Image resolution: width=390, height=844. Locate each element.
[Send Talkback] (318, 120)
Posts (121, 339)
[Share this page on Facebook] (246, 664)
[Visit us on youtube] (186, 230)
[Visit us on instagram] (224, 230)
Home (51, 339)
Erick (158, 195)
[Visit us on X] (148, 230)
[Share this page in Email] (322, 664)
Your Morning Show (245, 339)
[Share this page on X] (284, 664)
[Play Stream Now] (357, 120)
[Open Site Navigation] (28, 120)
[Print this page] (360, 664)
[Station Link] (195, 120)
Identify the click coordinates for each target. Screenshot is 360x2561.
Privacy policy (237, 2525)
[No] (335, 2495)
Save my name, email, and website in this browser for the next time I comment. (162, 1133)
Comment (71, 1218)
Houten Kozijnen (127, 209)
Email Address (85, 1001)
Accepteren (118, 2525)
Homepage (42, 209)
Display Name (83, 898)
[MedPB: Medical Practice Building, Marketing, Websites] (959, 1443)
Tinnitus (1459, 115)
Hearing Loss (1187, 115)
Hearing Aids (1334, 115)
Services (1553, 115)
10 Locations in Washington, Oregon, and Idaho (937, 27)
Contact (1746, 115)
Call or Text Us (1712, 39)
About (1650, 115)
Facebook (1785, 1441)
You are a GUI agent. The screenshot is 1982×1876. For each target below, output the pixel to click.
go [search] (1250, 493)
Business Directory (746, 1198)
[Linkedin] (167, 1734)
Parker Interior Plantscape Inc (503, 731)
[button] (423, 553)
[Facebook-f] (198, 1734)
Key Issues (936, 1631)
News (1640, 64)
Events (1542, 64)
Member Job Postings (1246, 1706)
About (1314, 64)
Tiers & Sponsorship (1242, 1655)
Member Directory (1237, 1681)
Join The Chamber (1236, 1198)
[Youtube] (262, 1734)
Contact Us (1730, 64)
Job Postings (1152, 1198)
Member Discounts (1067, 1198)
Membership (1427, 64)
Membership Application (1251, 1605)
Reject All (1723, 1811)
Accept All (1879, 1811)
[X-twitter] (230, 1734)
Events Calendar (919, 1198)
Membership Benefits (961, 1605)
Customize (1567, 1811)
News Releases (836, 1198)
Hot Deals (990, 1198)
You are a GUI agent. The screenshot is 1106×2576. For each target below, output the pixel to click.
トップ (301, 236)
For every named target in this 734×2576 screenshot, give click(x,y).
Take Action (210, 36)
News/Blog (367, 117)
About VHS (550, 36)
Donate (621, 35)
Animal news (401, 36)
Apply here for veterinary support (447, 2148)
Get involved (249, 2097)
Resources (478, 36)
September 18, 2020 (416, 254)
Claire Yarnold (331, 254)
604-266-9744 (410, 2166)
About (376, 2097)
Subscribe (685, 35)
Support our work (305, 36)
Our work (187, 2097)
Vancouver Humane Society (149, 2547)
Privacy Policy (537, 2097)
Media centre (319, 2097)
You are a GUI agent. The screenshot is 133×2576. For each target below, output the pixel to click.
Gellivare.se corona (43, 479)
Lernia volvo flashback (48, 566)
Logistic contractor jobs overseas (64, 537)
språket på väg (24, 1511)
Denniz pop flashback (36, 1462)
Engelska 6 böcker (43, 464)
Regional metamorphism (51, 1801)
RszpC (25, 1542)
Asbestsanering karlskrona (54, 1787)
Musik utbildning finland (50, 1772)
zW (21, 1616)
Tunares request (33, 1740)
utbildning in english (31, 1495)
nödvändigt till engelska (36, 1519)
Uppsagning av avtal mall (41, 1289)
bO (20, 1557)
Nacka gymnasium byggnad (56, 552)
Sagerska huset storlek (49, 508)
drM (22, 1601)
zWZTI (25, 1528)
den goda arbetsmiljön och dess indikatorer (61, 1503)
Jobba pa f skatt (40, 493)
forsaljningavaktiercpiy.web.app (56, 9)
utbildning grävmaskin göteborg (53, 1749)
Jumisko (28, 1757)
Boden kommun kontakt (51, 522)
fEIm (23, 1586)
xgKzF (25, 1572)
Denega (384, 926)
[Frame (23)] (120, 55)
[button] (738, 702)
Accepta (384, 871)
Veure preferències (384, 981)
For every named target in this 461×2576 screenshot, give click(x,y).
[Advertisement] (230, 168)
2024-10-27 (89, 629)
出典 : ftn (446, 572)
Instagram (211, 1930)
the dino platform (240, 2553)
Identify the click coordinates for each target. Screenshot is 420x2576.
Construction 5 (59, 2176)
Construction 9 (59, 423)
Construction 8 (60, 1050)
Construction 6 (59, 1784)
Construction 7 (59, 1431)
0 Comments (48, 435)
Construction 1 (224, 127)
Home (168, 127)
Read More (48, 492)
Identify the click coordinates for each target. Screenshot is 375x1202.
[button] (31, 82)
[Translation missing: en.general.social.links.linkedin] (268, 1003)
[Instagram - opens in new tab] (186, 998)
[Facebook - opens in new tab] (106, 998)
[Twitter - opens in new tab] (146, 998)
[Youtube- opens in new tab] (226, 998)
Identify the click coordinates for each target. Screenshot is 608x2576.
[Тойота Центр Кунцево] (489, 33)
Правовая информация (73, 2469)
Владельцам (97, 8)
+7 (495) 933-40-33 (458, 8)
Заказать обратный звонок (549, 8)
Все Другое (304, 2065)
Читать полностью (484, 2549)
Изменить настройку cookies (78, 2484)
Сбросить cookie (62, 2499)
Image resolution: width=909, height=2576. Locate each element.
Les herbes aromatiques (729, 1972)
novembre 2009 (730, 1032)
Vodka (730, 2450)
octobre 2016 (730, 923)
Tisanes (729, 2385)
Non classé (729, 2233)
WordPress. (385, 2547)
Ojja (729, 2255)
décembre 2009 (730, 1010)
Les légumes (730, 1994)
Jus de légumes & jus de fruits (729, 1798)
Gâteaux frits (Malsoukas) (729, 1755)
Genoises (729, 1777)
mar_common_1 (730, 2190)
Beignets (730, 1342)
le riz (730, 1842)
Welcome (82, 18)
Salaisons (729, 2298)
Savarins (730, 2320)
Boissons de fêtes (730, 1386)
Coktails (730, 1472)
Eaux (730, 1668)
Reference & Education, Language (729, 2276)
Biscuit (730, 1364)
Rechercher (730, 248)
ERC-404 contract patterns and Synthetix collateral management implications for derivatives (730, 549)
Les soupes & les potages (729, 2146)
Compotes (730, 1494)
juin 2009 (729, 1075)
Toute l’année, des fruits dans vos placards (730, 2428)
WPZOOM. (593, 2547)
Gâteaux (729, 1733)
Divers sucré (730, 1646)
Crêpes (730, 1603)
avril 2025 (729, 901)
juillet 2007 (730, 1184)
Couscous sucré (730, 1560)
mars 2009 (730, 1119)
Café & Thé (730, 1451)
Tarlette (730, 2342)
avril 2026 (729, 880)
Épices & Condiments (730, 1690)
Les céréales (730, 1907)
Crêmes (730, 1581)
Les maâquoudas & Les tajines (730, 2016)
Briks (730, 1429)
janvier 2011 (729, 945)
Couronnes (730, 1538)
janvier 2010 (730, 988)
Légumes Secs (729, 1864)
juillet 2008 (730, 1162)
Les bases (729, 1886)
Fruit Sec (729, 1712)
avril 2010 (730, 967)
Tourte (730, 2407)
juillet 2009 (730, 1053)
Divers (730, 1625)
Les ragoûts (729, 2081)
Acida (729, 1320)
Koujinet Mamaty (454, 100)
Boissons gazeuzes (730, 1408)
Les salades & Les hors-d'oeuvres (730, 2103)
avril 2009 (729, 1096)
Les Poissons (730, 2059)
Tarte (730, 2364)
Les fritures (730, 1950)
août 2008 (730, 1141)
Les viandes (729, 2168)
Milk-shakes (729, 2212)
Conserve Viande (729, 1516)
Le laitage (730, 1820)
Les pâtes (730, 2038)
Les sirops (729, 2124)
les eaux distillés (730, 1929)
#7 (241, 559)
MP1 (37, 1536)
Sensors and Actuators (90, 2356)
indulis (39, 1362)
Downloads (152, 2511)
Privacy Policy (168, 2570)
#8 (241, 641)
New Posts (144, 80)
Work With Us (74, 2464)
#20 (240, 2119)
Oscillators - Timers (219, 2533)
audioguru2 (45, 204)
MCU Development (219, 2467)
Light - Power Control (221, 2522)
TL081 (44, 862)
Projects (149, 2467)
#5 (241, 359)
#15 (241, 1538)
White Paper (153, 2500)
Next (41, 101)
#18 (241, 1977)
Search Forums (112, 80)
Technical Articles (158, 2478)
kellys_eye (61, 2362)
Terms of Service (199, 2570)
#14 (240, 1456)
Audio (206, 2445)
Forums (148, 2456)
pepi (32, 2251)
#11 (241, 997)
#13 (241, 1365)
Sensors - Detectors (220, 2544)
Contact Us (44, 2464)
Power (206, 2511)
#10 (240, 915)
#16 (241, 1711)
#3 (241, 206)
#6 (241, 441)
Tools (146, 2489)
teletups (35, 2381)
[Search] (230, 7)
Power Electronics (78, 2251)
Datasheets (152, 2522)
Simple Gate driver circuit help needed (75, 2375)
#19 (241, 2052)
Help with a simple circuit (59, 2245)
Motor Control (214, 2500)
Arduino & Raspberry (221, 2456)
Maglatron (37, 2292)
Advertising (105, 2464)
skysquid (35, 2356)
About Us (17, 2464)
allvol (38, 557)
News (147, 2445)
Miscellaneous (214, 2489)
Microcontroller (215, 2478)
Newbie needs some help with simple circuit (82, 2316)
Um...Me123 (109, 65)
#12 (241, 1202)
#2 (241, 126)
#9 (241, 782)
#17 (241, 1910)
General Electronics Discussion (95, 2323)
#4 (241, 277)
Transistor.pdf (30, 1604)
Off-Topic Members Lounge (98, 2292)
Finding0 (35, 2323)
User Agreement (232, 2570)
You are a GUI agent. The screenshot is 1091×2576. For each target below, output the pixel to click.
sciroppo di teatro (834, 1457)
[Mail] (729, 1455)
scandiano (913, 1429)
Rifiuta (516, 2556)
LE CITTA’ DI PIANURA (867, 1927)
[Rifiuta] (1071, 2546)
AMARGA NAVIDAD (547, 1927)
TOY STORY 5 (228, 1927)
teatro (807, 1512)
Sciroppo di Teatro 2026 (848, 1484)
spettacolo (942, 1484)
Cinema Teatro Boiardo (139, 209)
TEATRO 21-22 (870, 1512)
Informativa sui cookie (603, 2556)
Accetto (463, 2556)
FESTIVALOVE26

------------------------------

## [Exercise goal]
Only the lines from the first line of the material above through the line that contains "Facebook (1785, 1441)" should be quoted, each one exactly.

## [Expected answer]
Image resolution: width=390, height=844. Locate each element.
[Send Talkback] (318, 120)
Posts (121, 339)
[Share this page on Facebook] (246, 664)
[Visit us on youtube] (186, 230)
[Visit us on instagram] (224, 230)
Home (51, 339)
Erick (158, 195)
[Visit us on X] (148, 230)
[Share this page in Email] (322, 664)
Your Morning Show (245, 339)
[Share this page on X] (284, 664)
[Play Stream Now] (357, 120)
[Open Site Navigation] (28, 120)
[Print this page] (360, 664)
[Station Link] (195, 120)
Identify the click coordinates for each target. Screenshot is 360x2561.
Privacy policy (237, 2525)
[No] (335, 2495)
Save my name, email, and website in this browser for the next time I comment. (162, 1133)
Comment (71, 1218)
Houten Kozijnen (127, 209)
Email Address (85, 1001)
Accepteren (118, 2525)
Homepage (42, 209)
Display Name (83, 898)
[MedPB: Medical Practice Building, Marketing, Websites] (959, 1443)
Tinnitus (1459, 115)
Hearing Loss (1187, 115)
Hearing Aids (1334, 115)
Services (1553, 115)
10 Locations in Washington, Oregon, and Idaho (937, 27)
Contact (1746, 115)
Call or Text Us (1712, 39)
About (1650, 115)
Facebook (1785, 1441)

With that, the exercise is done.